## [抜粋文]
◇ ◇ ◇ ◇ ◇ ◇ ◇
株式会社TENGAは、”性を表通りに、誰もが楽しめるものに変えていく”をビジョンに掲げ、セクシャル・ウェルネス商品の開発・販売と「性」に関する正しい知識、情報の普及を目指し2005年に設立されました。

人間の根源的な欲求である「性」を誰もが楽しめて、一人ひとりが自分らしく生きられること、その尊厳が守られることを目指す同社は、2022年5月より埼玉県川越市で就労継続支援B型事業所able! FACTORY(エイブル・ファクトリー)を運営しています。

今回は、株式会社TENGA代表取締役 松本光一(まつもとこういち)さんにこれまでの歩みとable! projectへの想いについてお話を伺いました。

『パラちゃんねるカフェ』がお届けする障がい者雇用に取り組む企業インタビュー。障がい者雇用を推進している企業やこれから働こうとしている障がいのある皆さまに、ぜひ読んでいただければ幸いです。

埼玉県川越市にある就労継続支援B型事業所able! FACTORYとable! CAFE

誰もが分け隔てなくワクワクが繋がる、就労継続支援B型事業所able! FACTORY

創業17年目を迎える株式会社TENGAは、性生活のサポートを目的としたプロダクトが有名です。就労継続支援B型事業所を開設するに至った経緯を教えてください。


私たちの活動は、全てが”性を表通りに、誰もが楽しめるものに変えていく”のビジョンに向かっています。TENGA発売当初からLGBTQの方々を応援したり、その後高齢者の性の環境改善や性教育の取り組みを行ってきました。そのような、ビジョンにもとづいた活動の中で、障がいのある方の性の環境改善にも取り組んできました。


食欲、睡眠欲、性欲は、人間の三大欲求と言われますが、社会において「性」だけは特別視されています。そして、人間の根源的欲求であるにも関わらず、年齢や性別、障がいなどの特徴によって、「性」を楽しまないで良いとされる現状があります。これは、人の尊厳に関わる問題であり、able! projectは私たちが目指すビジョンを体現したものと言えます。


TENGAの“ものづくり”は、現状を知る活動から常に始まっているといいます。たとえば手の不自由な方の貴重な意見が、握力が弱くても利用できる補助具「TENGA用カフ」の誕生につながりました。able! projectでは、障がいのある方の「就労」に焦点が当たっています。


「TENGA用カフ」の開発にあたり、就労支援事業所の方々とお話する機会が増えたことで、障がいのある方々の「働く」環境を知るに至り、事業所を見学する中で、私たちの“ものづくり”のノウハウを活かし、私たちならではの価値提供ができるのではないかと考え開設を決意しました。

就労継続支援B型事業所able! FACTORYは、主に衣料品の印刷、able! TENGAの製造、PCのリペア、ECサイトの運営を担い、カフェやドッグランも運営しています。TENGAならではの価値提供とは、具体的にどのようなものがあるのでしょうか。


“ものづくり”では、ものにこだわること、良い商品を作ること、そして、ちゃんと売れることが大切です。多くの人が欲しいと思ってくれる商品を作るには、習熟の伴う技術力が必要です。失敗と成功を繰り返しながらチャレンジし、良いモノを作れた時の達成感や自信は、代え難い経験となります。
◇ ◇ ◇ ◇ ◇ ◇ ◇
## [必要な作業]
抜粋文をもとに、次の問いに答えてください。
(a) 株式会社TENGAは何年に設立されたか。
(b) able! FACTORYはいつから、どこで運営されているか。
(c) 握力が弱くても利用できる補助具の名前は何か。

## [元データ]
◇ ◇ ◇ ◇ ◇ ◇ ◇
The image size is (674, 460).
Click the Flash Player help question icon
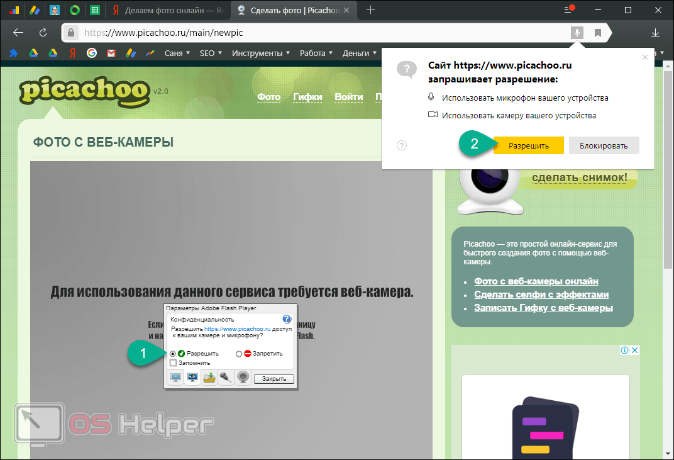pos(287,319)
◇ ◇ ◇ ◇ ◇ ◇ ◇
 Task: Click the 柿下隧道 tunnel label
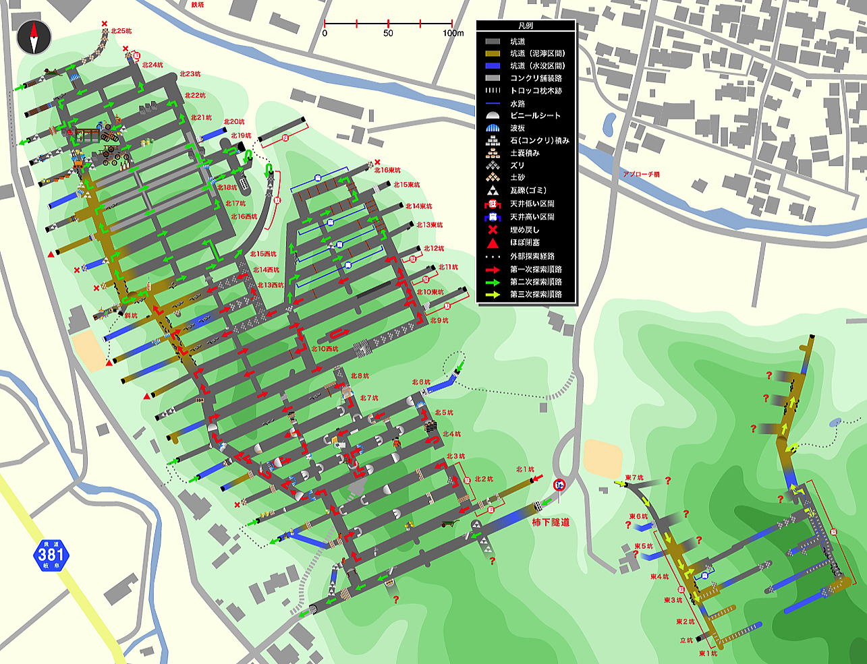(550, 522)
◇ ◇ ◇ ◇ ◇ ◇ ◇
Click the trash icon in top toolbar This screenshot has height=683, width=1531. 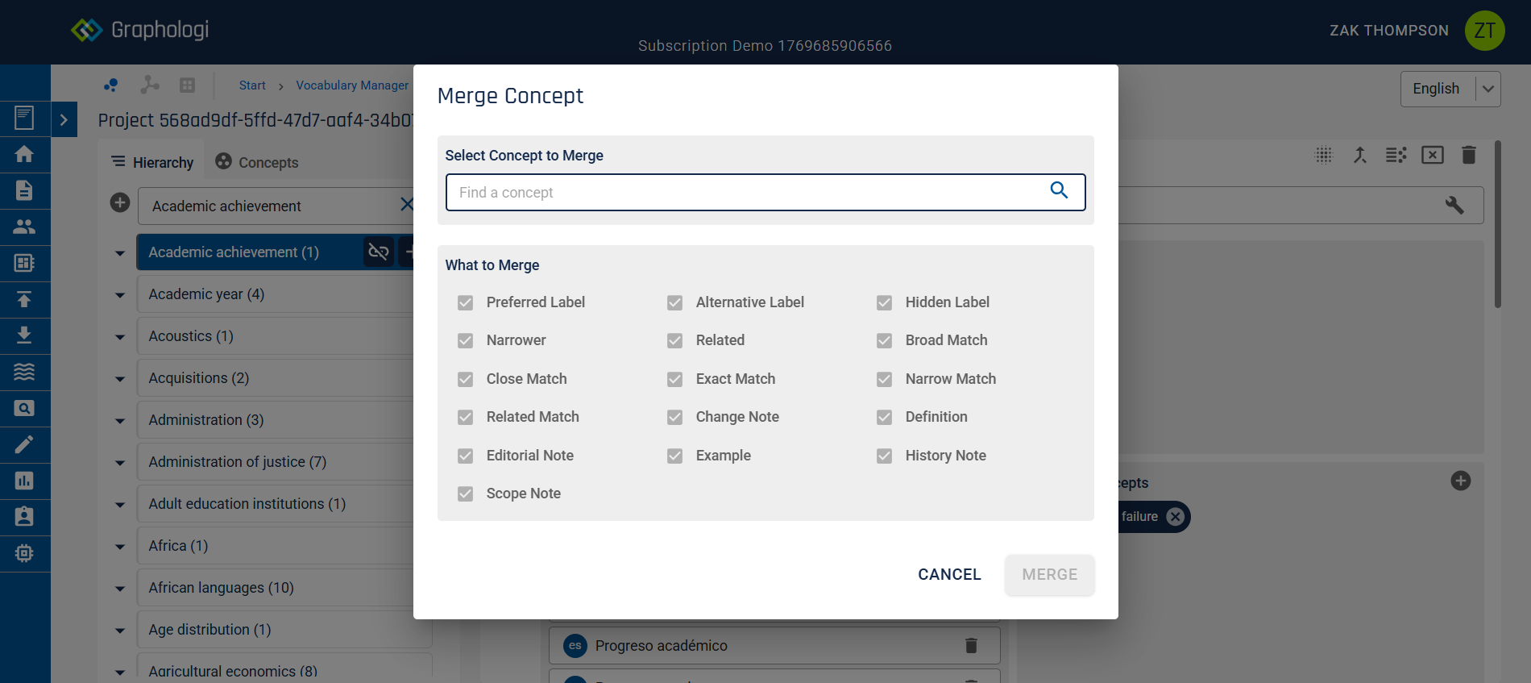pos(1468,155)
◇ ◇ ◇ ◇ ◇ ◇ ◇
## [完全な回答]
(a) 2005年
(b) 2022年5月から、埼玉県川越市で運営されている。
(c) 「TENGA用カフ」